酒客行走于世间,心中所求不过是想喝便喝,想醉便醉。不拘于何时何地,也不拘于聚饮独酌;无关乎是佳酿还是浊酒,也无关乎是亲朋熟人还是萍水相逢。只要胸中有酒意,杯中有酒气,何妨一醉?何妨大醉?
此心既已醉于酒乡酒国,便不在乎此身是卧于幽寂宁静的山间亭台寺庙,还是喧闹热络的市井酒馆酒家了。但有一点是一定要注意的:狂饮烂醉从来都不是酒客痴酒、爱酒的外在表现。真正的酒客是一定要做到:醒时饮酒不滞于物,醉而卧眠亦无有邪僻之行。古之饮酒者,可以在任何场合、任何时间饮下任何种类、品质的酒,但他们必然都是在自己从醒到醉、从醉到醒的这一过程中都始终持守着本心、本性。
所以对他们而言,不管是一人独醉于自家院中,还是当众醉于酒家,都是一样的,心在酒中,更在天地之中。《世说新语·任诞》中便记载了魏晋时期名士酒徒阮籍的一则故事:“阮公邻家妇,有美色,当垆酤酒。阮与王安丰常从妇饮酒,阮醉,便眠其妇侧。夫始殊疑之,伺察,终无他意。”阮籍邻居的夫人,容貌漂亮,在酒垆旁卖酒。阮籍和安丰侯王戎常常到她店里去买酒喝。阮籍喝醉了,就睡在那位夫人身旁。那家的丈夫起初特别怀疑阮籍,就暗中探察他的行为,发现他自始至终也没有别的意图。阮籍以狂放任诞而闻名,但内心的一片清明却不曾被浓酒搅扰狂乱。这既是一位千古酒客的逸事,也是一名真正的酒客的基本修养。

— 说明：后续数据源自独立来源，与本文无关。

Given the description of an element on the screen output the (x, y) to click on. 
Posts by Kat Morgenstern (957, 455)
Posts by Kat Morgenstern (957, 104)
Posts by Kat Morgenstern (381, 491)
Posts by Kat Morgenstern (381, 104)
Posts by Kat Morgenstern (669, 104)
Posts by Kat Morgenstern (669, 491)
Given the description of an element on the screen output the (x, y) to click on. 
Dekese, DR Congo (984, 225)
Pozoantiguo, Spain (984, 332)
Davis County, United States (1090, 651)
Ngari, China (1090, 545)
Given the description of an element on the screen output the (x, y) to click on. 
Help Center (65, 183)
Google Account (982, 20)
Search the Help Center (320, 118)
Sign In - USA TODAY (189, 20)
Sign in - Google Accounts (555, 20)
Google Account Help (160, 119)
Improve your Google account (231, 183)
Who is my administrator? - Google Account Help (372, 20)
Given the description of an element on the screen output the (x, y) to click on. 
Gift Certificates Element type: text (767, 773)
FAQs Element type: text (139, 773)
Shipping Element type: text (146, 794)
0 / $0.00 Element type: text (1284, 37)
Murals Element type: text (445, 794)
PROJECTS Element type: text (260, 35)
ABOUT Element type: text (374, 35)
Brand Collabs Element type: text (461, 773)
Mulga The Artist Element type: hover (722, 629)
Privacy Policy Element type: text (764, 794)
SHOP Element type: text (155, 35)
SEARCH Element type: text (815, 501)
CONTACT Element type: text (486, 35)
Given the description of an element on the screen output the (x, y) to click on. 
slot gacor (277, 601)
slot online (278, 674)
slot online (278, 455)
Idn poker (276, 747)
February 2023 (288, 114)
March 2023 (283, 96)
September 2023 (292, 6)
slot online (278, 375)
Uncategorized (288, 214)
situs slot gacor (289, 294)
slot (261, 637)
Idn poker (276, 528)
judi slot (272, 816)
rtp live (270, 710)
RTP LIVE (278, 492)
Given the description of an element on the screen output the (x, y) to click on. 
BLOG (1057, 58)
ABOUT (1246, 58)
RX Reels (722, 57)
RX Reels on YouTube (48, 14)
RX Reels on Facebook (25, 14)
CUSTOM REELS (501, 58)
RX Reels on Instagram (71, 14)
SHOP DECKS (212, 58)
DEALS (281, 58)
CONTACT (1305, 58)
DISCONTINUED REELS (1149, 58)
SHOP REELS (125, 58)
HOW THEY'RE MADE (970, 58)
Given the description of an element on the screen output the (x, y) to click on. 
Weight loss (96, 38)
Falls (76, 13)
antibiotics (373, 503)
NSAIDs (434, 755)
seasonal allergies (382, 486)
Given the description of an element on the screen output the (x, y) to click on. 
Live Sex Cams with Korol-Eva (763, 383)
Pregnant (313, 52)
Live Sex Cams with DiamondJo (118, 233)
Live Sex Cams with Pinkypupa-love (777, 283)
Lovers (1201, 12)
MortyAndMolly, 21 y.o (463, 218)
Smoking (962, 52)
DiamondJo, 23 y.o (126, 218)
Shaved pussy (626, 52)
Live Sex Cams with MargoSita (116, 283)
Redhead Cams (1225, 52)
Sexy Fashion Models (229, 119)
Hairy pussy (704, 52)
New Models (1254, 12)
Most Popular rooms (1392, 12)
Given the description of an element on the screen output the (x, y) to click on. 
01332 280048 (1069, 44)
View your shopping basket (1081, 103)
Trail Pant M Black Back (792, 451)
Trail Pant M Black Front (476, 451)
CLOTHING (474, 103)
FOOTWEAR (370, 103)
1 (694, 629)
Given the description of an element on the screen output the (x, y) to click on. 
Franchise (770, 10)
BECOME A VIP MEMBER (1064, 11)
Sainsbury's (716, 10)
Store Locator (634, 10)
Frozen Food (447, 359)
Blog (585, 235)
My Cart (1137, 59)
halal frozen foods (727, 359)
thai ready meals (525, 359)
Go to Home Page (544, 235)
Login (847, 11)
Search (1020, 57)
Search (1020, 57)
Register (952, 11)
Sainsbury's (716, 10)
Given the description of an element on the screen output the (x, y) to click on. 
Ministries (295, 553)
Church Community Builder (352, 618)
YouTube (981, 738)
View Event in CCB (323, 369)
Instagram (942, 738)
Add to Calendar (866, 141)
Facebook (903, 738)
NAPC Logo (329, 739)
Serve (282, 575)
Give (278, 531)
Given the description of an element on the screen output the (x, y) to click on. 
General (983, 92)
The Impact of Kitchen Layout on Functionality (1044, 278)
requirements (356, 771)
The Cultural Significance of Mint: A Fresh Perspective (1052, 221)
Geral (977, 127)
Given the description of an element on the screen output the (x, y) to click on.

酒客醉卧酒家,不为声色犬马,也不为名利场上的尔虞我诈,只是单纯地沉醉于杯中美酒、眼中美景、心中逸兴。不管是年少时的意气风发而醉,“五陵年少金市东,银鞍白马度春风。落花踏尽游何处,笑入胡姬酒肆中。”(李白《少年行二首》);还是中年时的循规蹈矩而醉,“榕阴绿满驿程边,驻马难寻旧圣贤。只有好山横迥野,不论朝暮带轻烟。”(徐玑《书同安旧酒家壁》)唯一不变的就是一颗不沾染名利和声色的酒心。
醒时饮,醉而卧,风月有时无,天人常合一。酒客之心不在于智巧,而在于朴拙;不在于狂诞,而在于诚挚。只要保持这一颗酒心,一人独坐独酌醉倒于自家的卧榻与众人共饮酣睡于酒家,其实没有太大的区别。